## Source excerpt
6 to 21 July 2008

Day 1
6 July 2008 Darwin area
Mangroves, rainforest, wetlands and Botanic Gardens
This morning, if the tide is right, we'll bird the Darwin mangroves concentrating on the most difficult species—chestnut rail—while the more easily seen species include red-headed honeyeater and yellow white-eye.

Later we'll visit some patches of monsoon rainforest where target birds will include the spectacular rainbow pitta and rose-crowned fruit-dove. Also here we should see large-billed and green-backed gerygones and possibly mangrove golden whistler. We should get pied imperial pigeon perched on powerlines around Darwin suburbs.
We'll lunch at the Darwin Botanic Gardens where rufous owl might be our just dessert for a tough morning's birding. Nearby wetlands and mudflats should set our bird list soaring in the afternoon.
Overnight: Darwin

Day 2
7 July Darwin area
More mangroves are on the agenda this morning, giving us another chance should we need it for chestnut rail. Other species could include mangrove robin, shining flycatcher, mangrove grey fantail and the melodic mangrove gerygone. Pied heron and radjah shelduck should be about and there is a chance for grey goshawk.

We will lunch at Howard Springs where we have a chance for rose-crowned fruit dove and rainbow pitta and less glamorous species like lemon-bellied flycatcher and spangled drongo. Collared kingfisher and beach stone curlew are on the agenda late afternoon. We'll witness the sun setting spectacularly beyond the ocean's horizon after which we'll spotlight for large-tailed nightjar and barking owl. Dinner at Darwin's best waterside restaurant will complete our day.
Overnight: Darwin

Day 3
8 July Darwin to South Alligator Village
We leave Darwin this morning travelling east to Kakadu NP. En route to Kakadu we will visit Fogg Dam where the patch of monsoon rainforest is alive with birds. It often produces little bronze-cuckoo and brush cuckoo, bar-breasted and rufous banded honeyeaters as well as rainbow pitta. White-browed crake can often be seen on the wetland and we could see our first brolgas here, plus a variety of waterbirds. After lunch we will make a stop at Adelaide River for the stunning mangrove golden whistler should we still need it. If we have the energy tonight, we'll spotlight around South Alligator for barking owl, spotted nightjar, northern brushtail and dingo.
Overnight: Kakadu Resort

Day 4
9 July South Alligator Village to Cooinda
The South Alligator floodplain can be an excellent area for raptors such as both spotted and swamp harriers, black-shouldered kite, brown falcon and black-breasted buzzard, and sometimes a surprise or two. It can also be good for zitting and golden-headed cisticolas and Australian pratincole, and occasionally Australian bustard. The patch of monsoon rainforest at South Alligator can be good for rufous fantail and cicadabird. We will also visit some of Kakadu's famous wetlands where we should see green pygmy-goose and wandering and plumed whistling-duck. The spectacular Arnhem Land escarpment will come into view today. We will be on the lookout for woodland birds including partridge pigeon and black-tailed treecreeper.

## Dataset
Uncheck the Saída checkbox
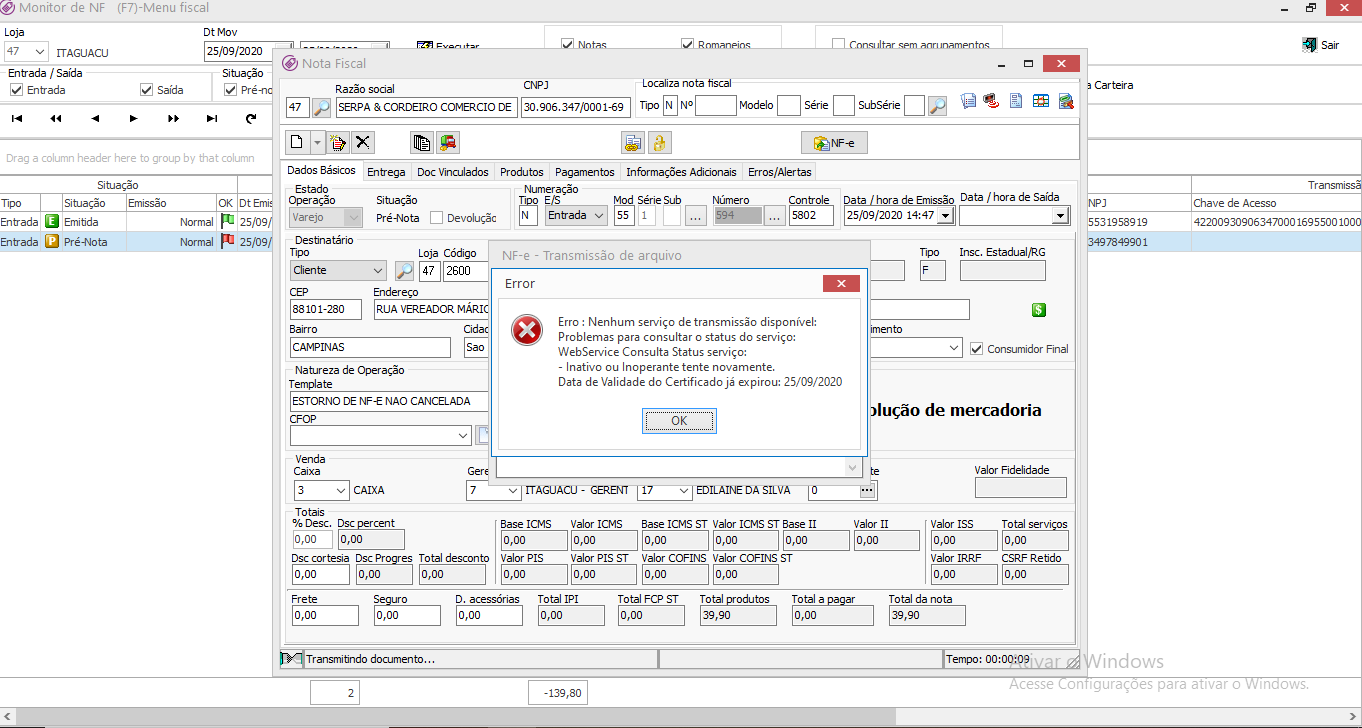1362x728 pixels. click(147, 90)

---

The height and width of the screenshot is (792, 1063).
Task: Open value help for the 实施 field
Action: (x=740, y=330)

## Task instructions
1. Copy the part of the Darwin birding tour itinerary that starts at "We will lunch" and ends at "complete our day.", word for word.
2. Quote the lines of the rows starting at the line containing "The height and" and ending at the line containing "Action: (x=740, y=330)", both included.

## Outputs by task
1.
We will lunch at Howard Springs where we have a chance for rose-crowned fruit dove and rainbow pitta and less glamorous species like lemon-bellied flycatcher and spangled drongo. Collared kingfisher and beach stone curlew are on the agenda late afternoon. We'll witness the sun setting spectacularly beyond the ocean's horizon after which we'll spotlight for large-tailed nightjar and barking owl. Dinner at Darwin's best waterside restaurant will complete our day.

2.
The height and width of the screenshot is (792, 1063).
Task: Open value help for the 实施 field
Action: (x=740, y=330)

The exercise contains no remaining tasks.